There are two critical care care CPT codes, 99291 and 99292.
99291: 30-74 minutes of critical care provided to a patient on a single date. Reported per date of service.
99292: additional set(s) of 30-minute increments of critical care provided to the patient, if care goes beyond that of the initial 74 minutes. Can be reported more than once for a single date of service.
Specific requirements must be met for treatment to be considered critical. Each of the following measures should be present within the reporting provider’s documentation to prove medical necessity and to uphold as such in the case of a claim’s request for records or claim denial.
As displayed within the definition of CPT 99291, at least 30 minutes must be spent treating the patient face-to-face. An appropriate E/M service should be billed if less than 30 minutes are spent treating the patient.
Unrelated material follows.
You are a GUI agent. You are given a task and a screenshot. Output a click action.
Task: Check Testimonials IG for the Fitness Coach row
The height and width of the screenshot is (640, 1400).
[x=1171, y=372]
Documentation should include the exact amount of time spent with the patient; stating the range of time will not suffice.
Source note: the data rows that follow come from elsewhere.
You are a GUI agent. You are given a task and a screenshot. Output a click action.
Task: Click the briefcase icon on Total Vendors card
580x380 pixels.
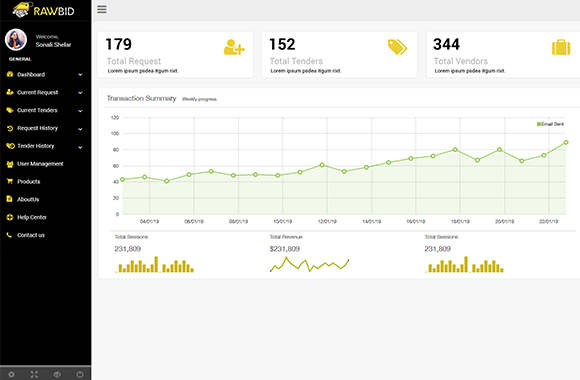click(561, 47)
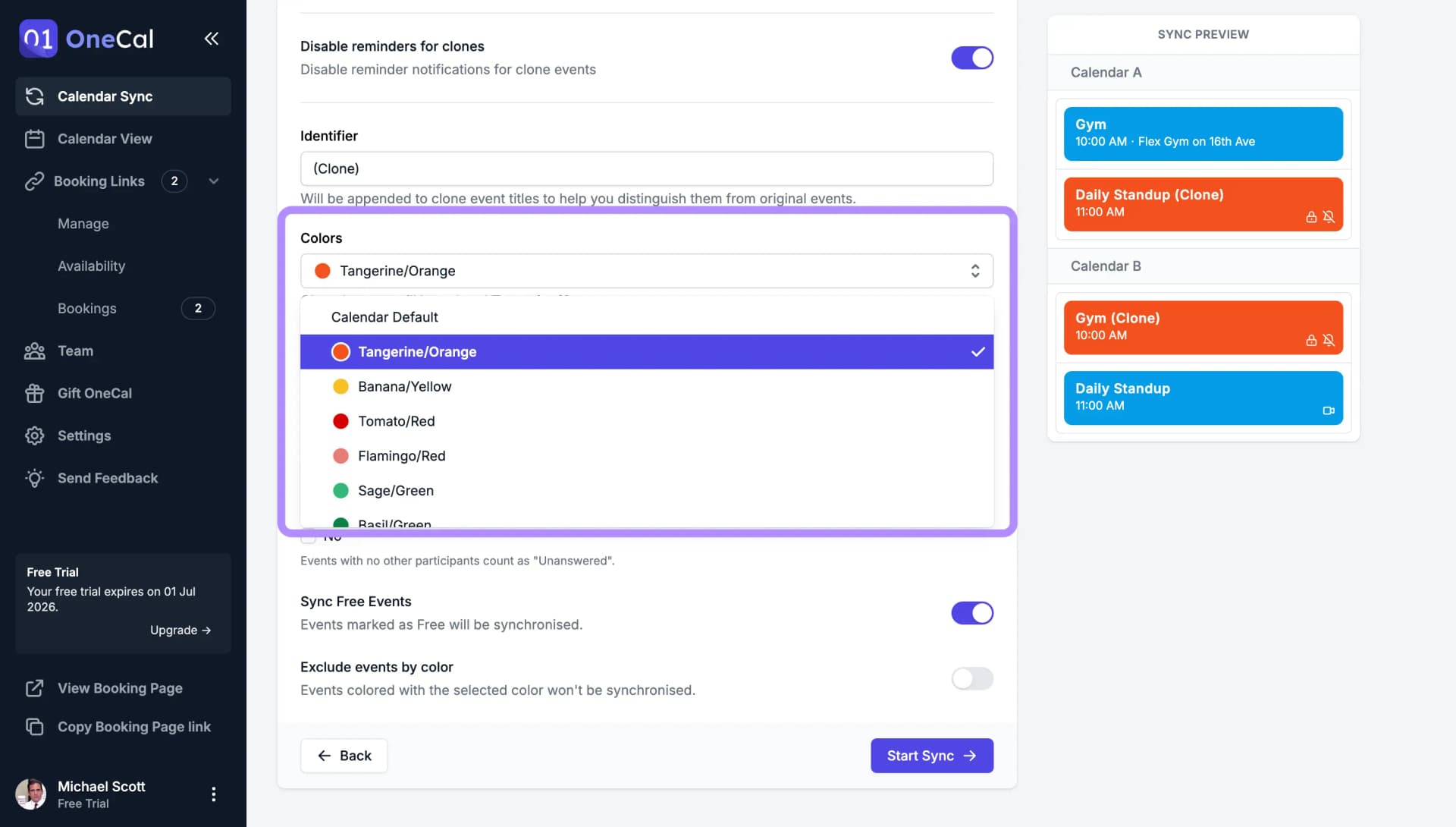
Task: Click the Back button
Action: click(x=344, y=755)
99291 is reported per date of service. This level of critical care can only be billed by one provider within a single date of service. There is an exception. If the second provider is of a different specialty and treating for a distinctly separate injury or illness that also meets the critical care criteria, 99291 can be reported on the same date of service as another provider.
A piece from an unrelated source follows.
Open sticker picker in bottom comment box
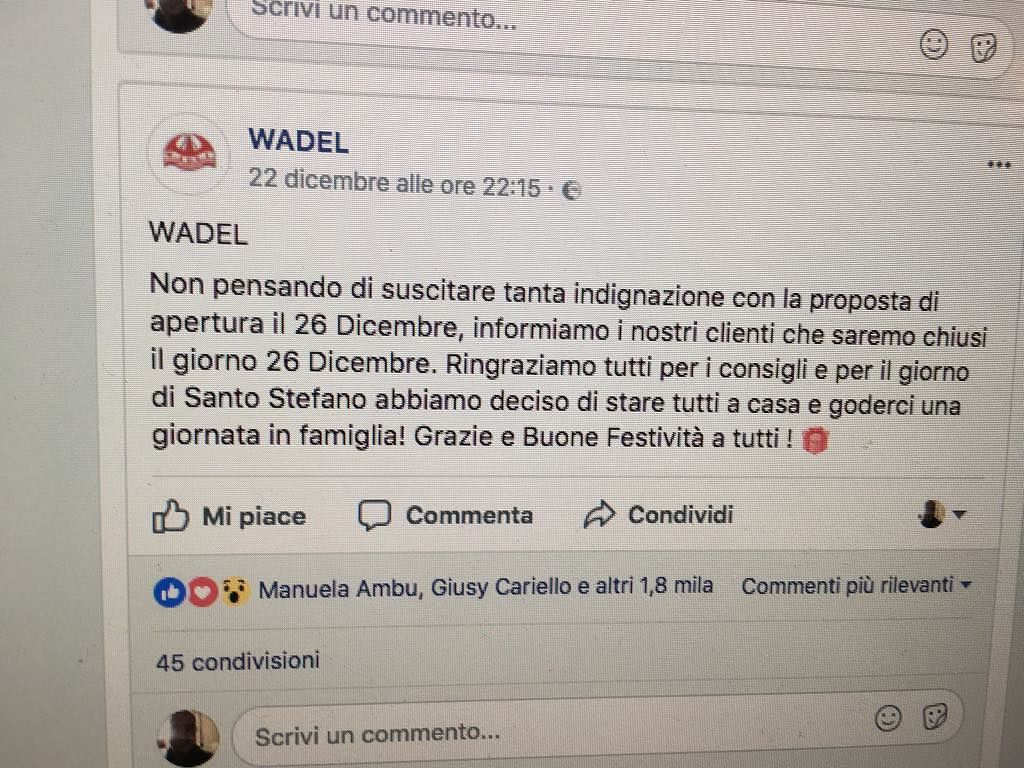1024x768 pixels. (935, 716)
As defined by CMS, a patient is not considered critical unless their “illness or injury acutely impairs one or more vital organ systems such that there is a high probability of imminent or life-threatening deterioration in the patient’s condition”. Critical care treatment of single or multiple vital organ system failure will involve a high, complex level of decision making to evaluate, manipulate and sustain the organ system(s) as well as prevent the further life-threatening deterioration. Both requirements must be met to be considered critical care. Without both, it is not medically necessary to report 99291 or 99292. Examples of vital organ system failure include, but are not limited to: central nervous system failure, circulatory failure, shock, renal, hepatic, metabolic, and/or respiratory failure. The documentation should not only report the organ system failure but also the highest specificity of the diagnosis in correlation.
If the treatment provided meets the critical care definition, it can be reported from any place of service. Generally, critical care is provided within an intensive care unit, emergency room, etc. However, there are no limitations as to the place of service critical care can be reported.
In the case that all above criteria are not met, you should report the appropriate E/M code not 99291 or 99292.